Did you know? Drones and LiDAR surveying

Drone Photography and LiDAR

The 4MR team used unmanned aerial vehicles (UAVs, also known as “drones”) to conduct data acquisitions at project sites safely and with significant economic efficiencies, such as reductions in the number of field personnel required, and the time required for both data acquisition and review. It is a low-cost, low-environmental-impact solution that optimizes the quality and effectiveness of collected data. To map steep and heavily wooded terrain, the team used UAV-mounted LiDAR1 survey equipment. While the UAV navigates specific pre-programmed trajectories to blanket the surface, the LiDAR scanner penetrates the densest of tree canopy to collect survey-grade data. Traditional ground survey was used to make spot checks of the quality of UAV LiDAR data.

FAA-licensed UAV pilots used drones equipped with digital cameras and LiDAR survey equipment to create detailed, georeferenced aerial photography and high-resolution land topography maps. The LiDAR survey equipment on the drone shown flying over Schenley Park and Oakland (Figure A), gathered high-resolution topographic information that was converted to topographic maps (Figure B), 3D models for design, and interpretive hillshade maps (Figure C).

Figure A: LiDAR drone capturing ground surface elevation data over Schenley Park, looking to the north into Oakland.

Figure B. Example aerial photography and topographic mapping. Note the sharpness of the drone aerial photography compared to the relatively pixelated public domain aerial image at the upper right edge of the image.

Figure C: Interpretive LiDAR hillshade maps. Note brighter surfaces are less steep than darker surfaces, and landslide and trail features are made visible, despite being under the tree canopy.
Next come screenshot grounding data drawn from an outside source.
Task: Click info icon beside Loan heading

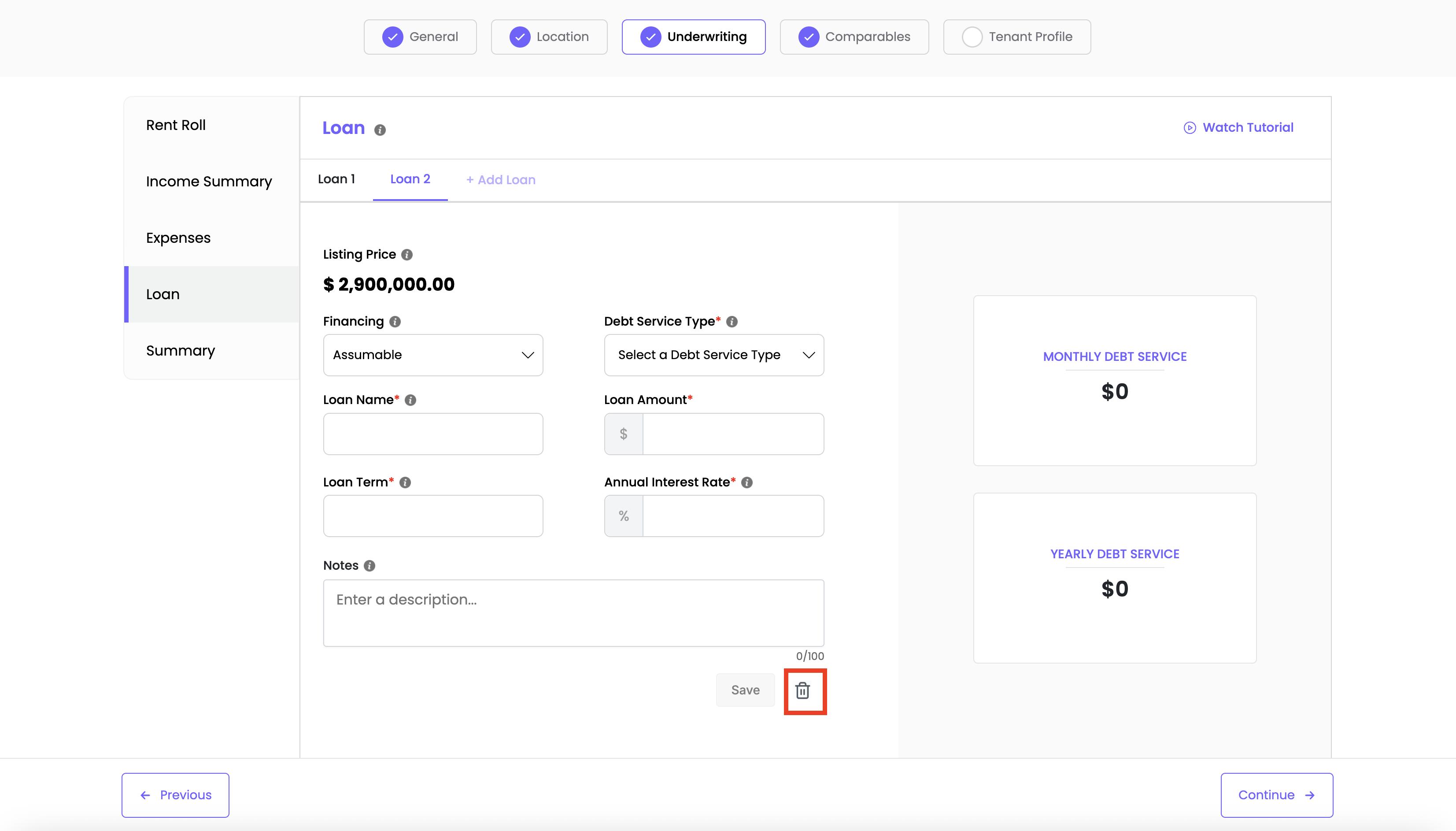Action: click(380, 130)
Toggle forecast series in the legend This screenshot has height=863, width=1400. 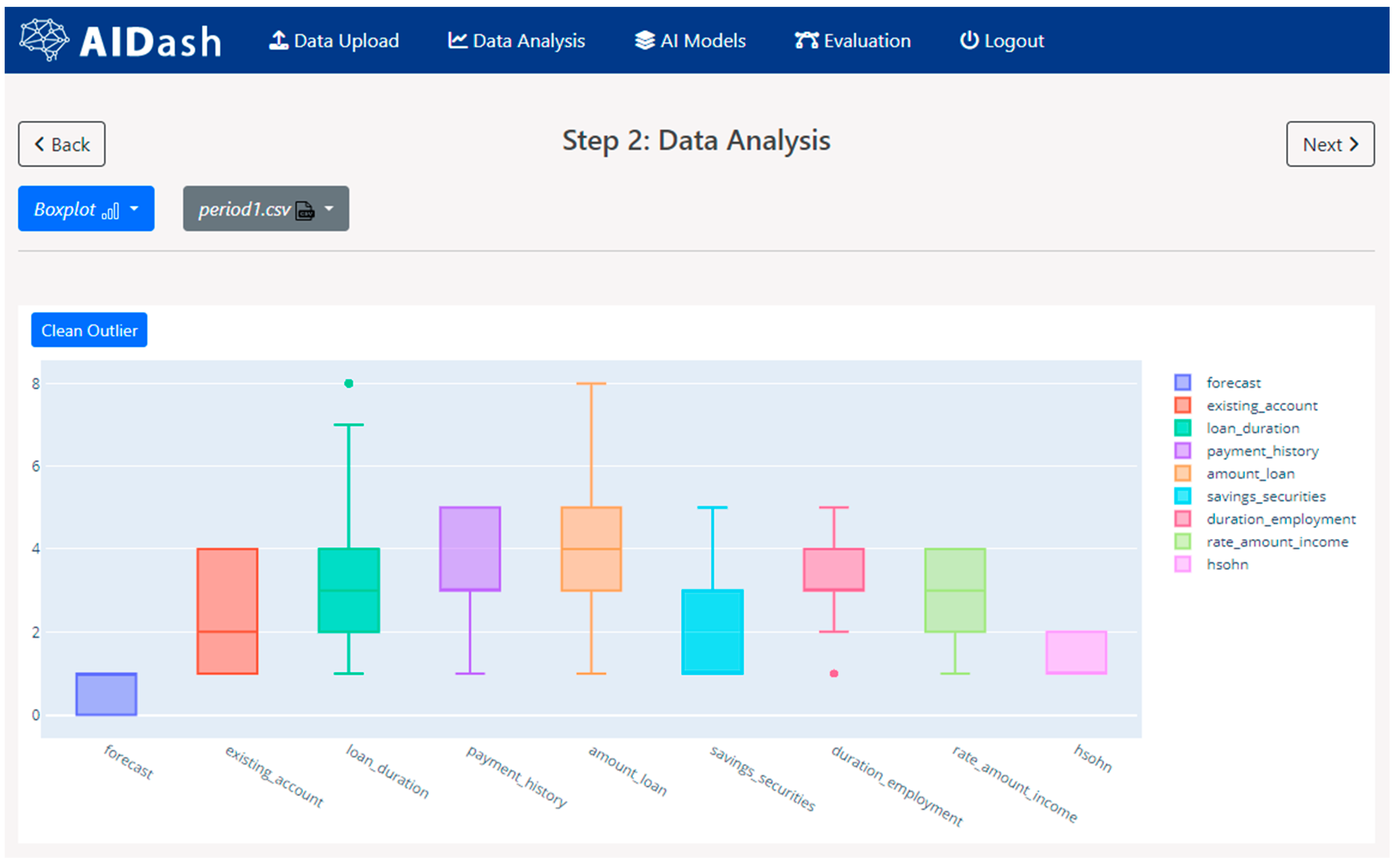point(1233,383)
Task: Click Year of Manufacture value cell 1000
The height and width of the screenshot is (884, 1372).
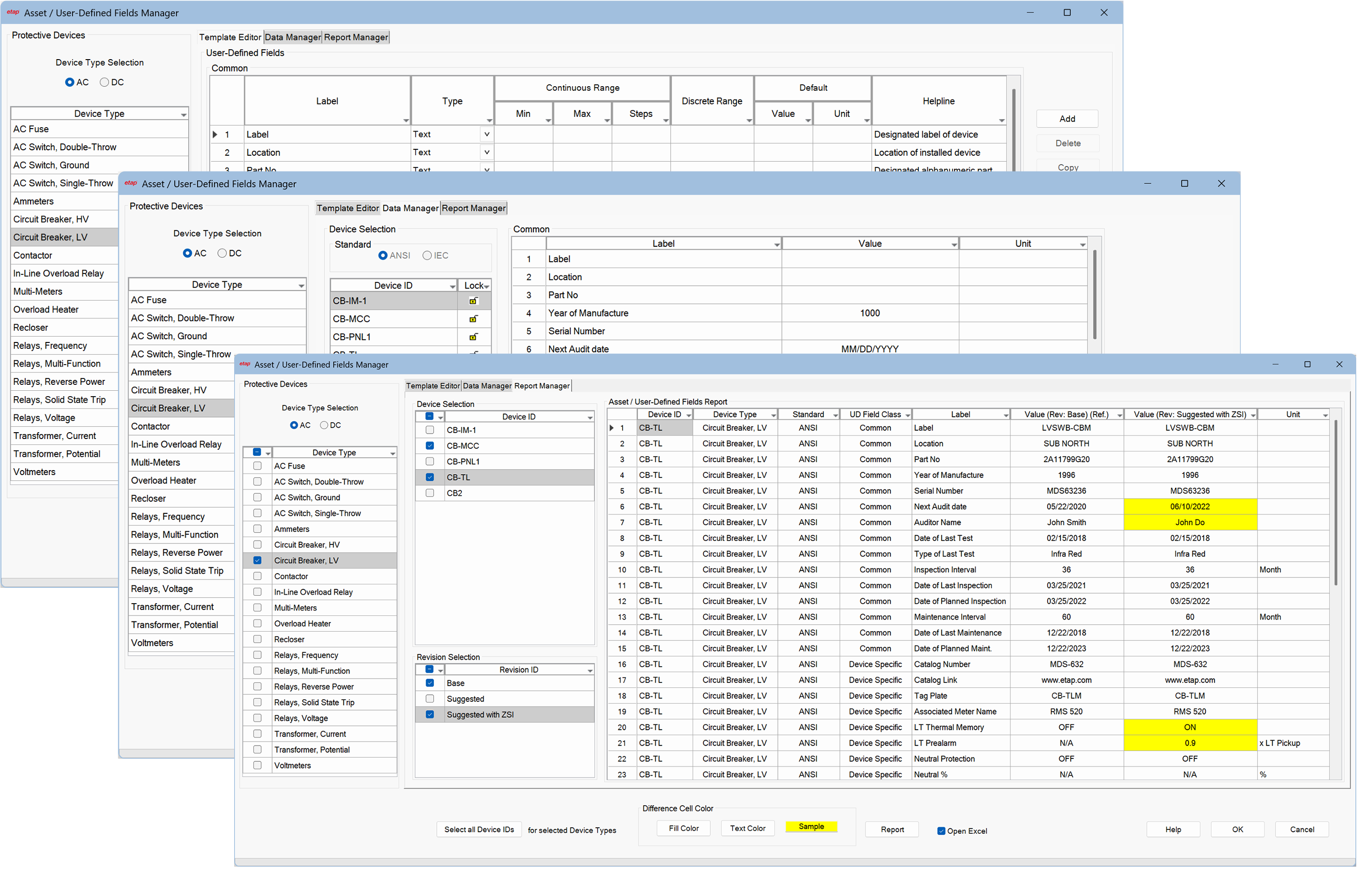Action: [x=869, y=313]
1From Wikipedia: Lidar (also called LIDAR, LiDAR, and LADAR) is a surveying method that measures distance to a target by illuminating the target with pulsed laser light and measuring the reflected pulses with a sensor. Differences in laser return times and wavelengths can then be used to make digital 3D representations of the target. The name lidar, now used as an acronym of light detection and ranging (sometimes light imaging, detection, and ranging), was originally a portmanteau of light and radar. Lidar sometimes is called laser scanning and 3D scanning, with terrestrial, airborne, and mobile applications.